# [EXERCISE TEXT]

....

Living as a Grateful Patient
- Liz Adams

- Sep 7
- 3 min read

September 7th is “National Grateful Patient Day” here in the United States, and I have to admit I had never heard of this observance until this year. I’ve always been a firm believer in the power of gratitude each and every day, but learning about this day has led me to reflect on my own journey living with Goldenhar syndrome and how I truly identify as a “grateful patient.”
When I think of my life as a patient, my first thought is of Upstate Medical Center in Syracuse, New York. So many medical professionals come to mind, many of whom I don’t even remember by name. It may sound silly, but for me, the hospital was a place where I felt deeply supported and well cared for. How could I not be filled with gratitude?
I am grateful for the nurses who stayed to watch TV with me in recovery rooms. I am grateful for my lifelong surgeon Dr. Tatum, who guided me and my family through every operation with clarity and compassion. I am grateful to the local physicians who walked my parents through my diagnosis and connected my family to Upstate Medical Center and FACES.

....

# [WORK REQUEST]
Rewrite the grateful-patient passage from "When I think" to "filled with gratitude?", putting "clinic" in place of "hospital".

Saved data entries
....

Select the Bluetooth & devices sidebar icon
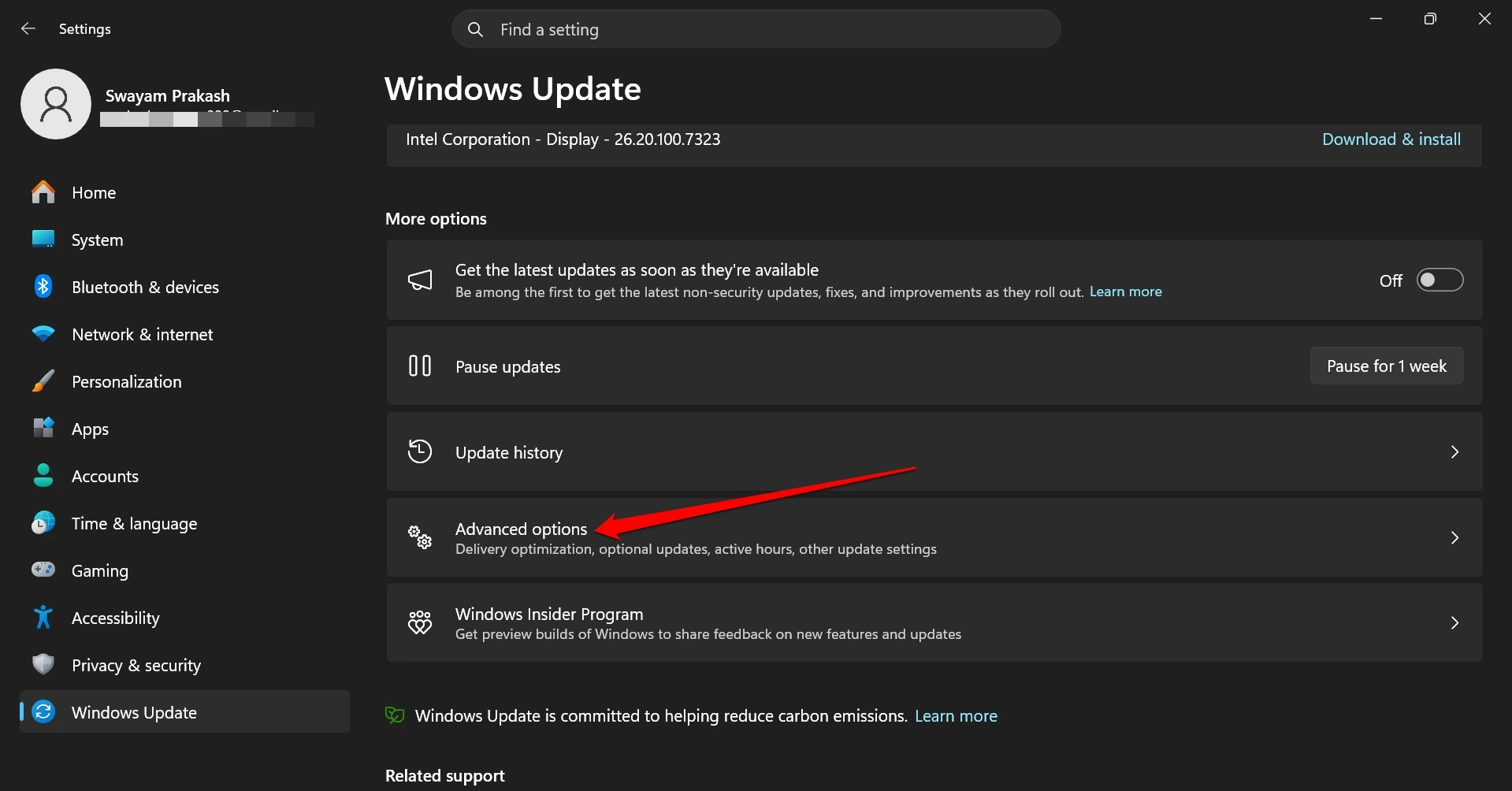The height and width of the screenshot is (791, 1512). pos(43,286)
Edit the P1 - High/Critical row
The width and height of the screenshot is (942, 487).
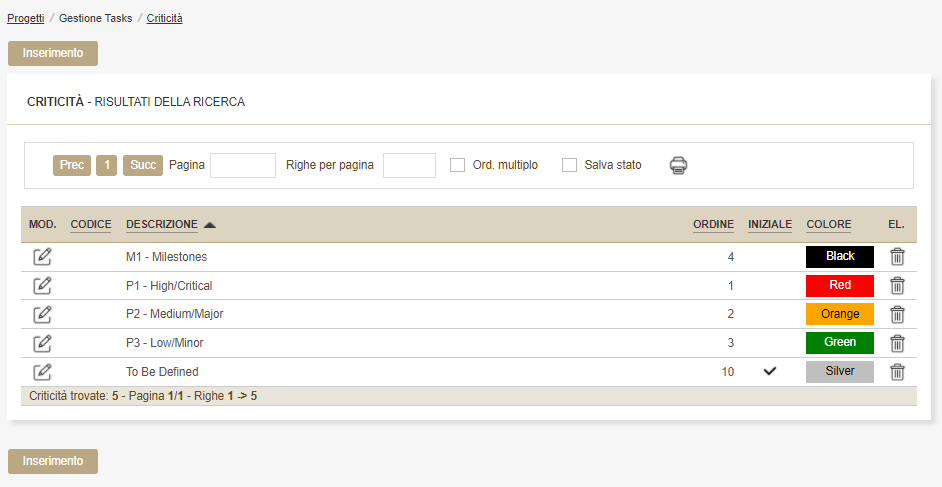(x=42, y=286)
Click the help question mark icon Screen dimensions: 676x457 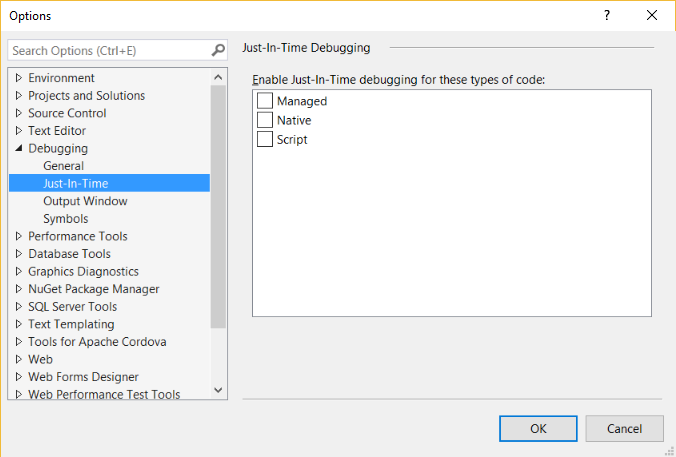[x=606, y=15]
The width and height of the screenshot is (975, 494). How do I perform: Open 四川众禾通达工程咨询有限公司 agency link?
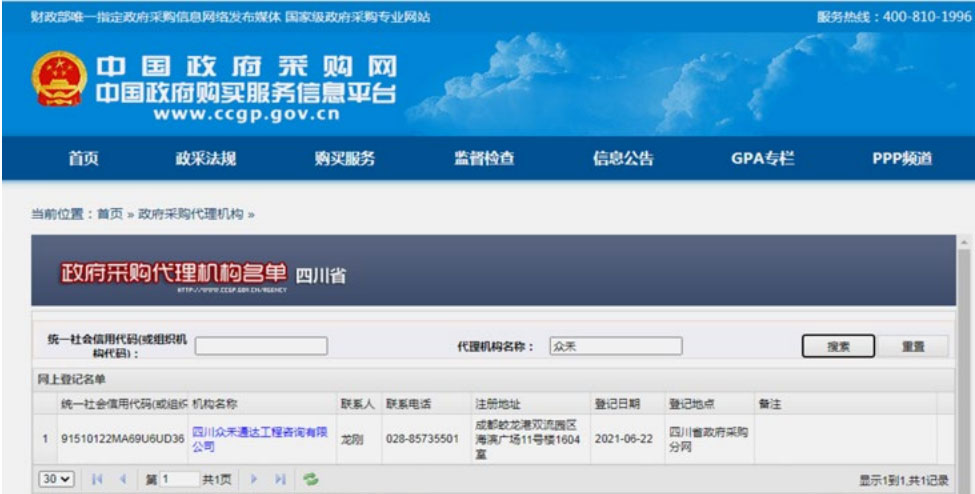tap(259, 439)
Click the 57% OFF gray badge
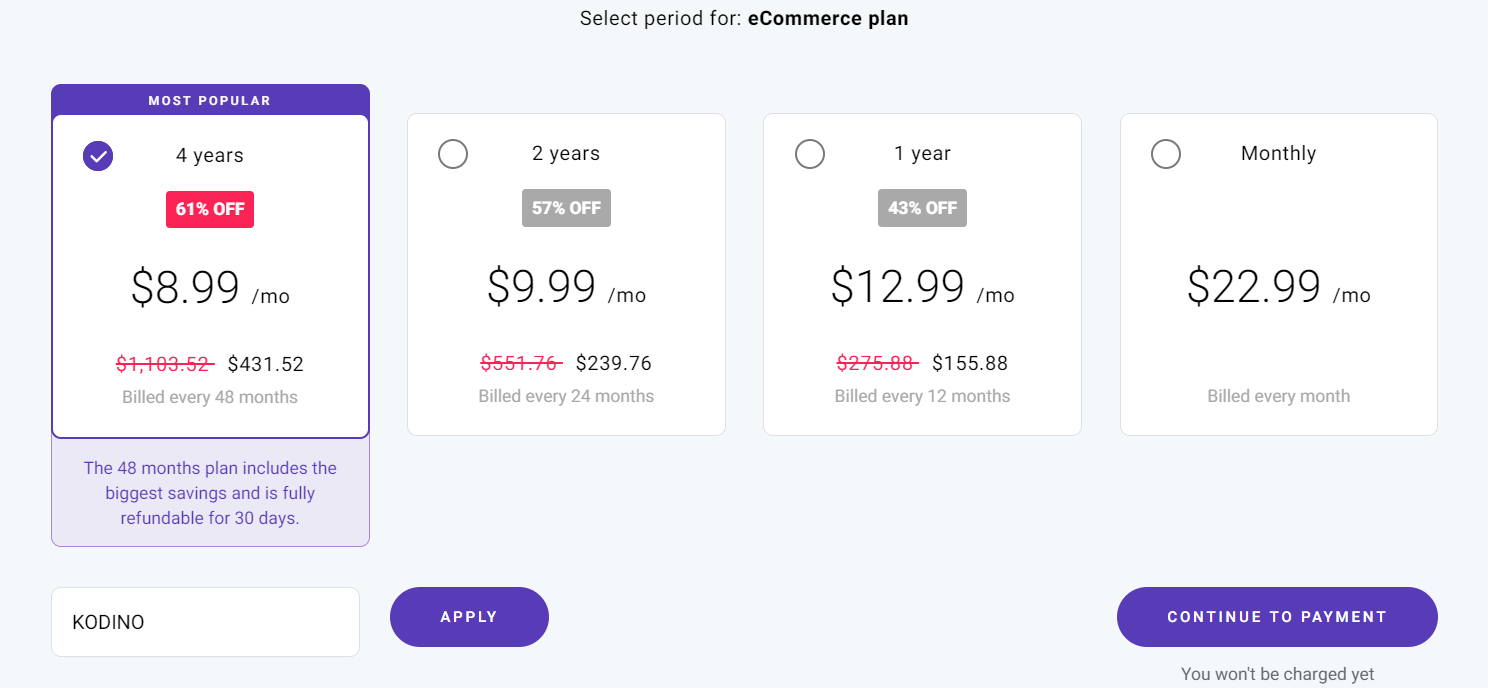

....

# [YOUR SOLUTION]
When I think of my life as a patient, my first thought is of Upstate Medical Center in Syracuse, New York. So many medical professionals come to mind, many of whom I don’t even remember by name. It may sound silly, but for me, the clinic was a place where I felt deeply supported and well cared for. How could I not be filled with gratitude?